*TO DO*.
Check each line of the entries below for the string "will"; copy every line where it appears.

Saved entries
● ● ●
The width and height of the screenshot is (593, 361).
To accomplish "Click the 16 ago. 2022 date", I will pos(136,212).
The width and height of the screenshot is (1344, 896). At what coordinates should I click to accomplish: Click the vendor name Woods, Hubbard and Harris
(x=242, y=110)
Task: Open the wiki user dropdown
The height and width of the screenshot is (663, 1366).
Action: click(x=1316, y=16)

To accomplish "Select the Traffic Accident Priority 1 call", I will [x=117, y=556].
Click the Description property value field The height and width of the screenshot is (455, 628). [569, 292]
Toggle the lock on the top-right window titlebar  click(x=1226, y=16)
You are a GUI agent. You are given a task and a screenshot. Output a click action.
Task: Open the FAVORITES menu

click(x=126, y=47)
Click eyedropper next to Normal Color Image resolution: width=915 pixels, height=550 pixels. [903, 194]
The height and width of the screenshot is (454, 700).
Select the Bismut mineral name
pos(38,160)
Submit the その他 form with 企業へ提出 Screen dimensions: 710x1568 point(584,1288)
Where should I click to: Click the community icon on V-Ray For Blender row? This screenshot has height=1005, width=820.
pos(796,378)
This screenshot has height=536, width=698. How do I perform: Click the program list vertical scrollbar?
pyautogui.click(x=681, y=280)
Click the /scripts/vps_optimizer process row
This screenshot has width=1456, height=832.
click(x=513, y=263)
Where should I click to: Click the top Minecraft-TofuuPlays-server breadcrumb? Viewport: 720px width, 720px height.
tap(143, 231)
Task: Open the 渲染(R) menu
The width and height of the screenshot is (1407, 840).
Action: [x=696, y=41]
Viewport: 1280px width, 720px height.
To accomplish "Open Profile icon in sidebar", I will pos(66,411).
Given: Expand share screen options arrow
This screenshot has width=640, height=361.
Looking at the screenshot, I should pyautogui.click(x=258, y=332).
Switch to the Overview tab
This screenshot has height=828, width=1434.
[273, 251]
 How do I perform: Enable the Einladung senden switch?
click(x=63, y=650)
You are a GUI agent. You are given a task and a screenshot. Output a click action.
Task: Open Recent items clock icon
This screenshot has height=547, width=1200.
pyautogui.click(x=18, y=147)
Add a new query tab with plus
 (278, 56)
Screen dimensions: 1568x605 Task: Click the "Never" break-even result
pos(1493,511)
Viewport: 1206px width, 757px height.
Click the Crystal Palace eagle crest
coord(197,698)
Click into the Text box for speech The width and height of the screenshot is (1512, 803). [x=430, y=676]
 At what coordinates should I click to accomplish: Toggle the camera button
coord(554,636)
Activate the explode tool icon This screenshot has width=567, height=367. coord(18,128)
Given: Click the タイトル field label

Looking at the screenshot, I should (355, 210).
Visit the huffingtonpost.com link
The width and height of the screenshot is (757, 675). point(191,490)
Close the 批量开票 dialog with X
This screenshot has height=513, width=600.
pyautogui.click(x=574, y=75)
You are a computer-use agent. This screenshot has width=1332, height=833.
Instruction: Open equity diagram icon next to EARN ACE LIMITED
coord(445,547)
● ● ●
*RESULT OF THE EXERCISE*.
To accomplish "Click the 16 ago. 2022 date", I will pos(136,212).
To accomplish "Select the Traffic Accident Priority 1 call", I will [x=117, y=556].
To accomplish "Open Profile icon in sidebar", I will pos(66,411).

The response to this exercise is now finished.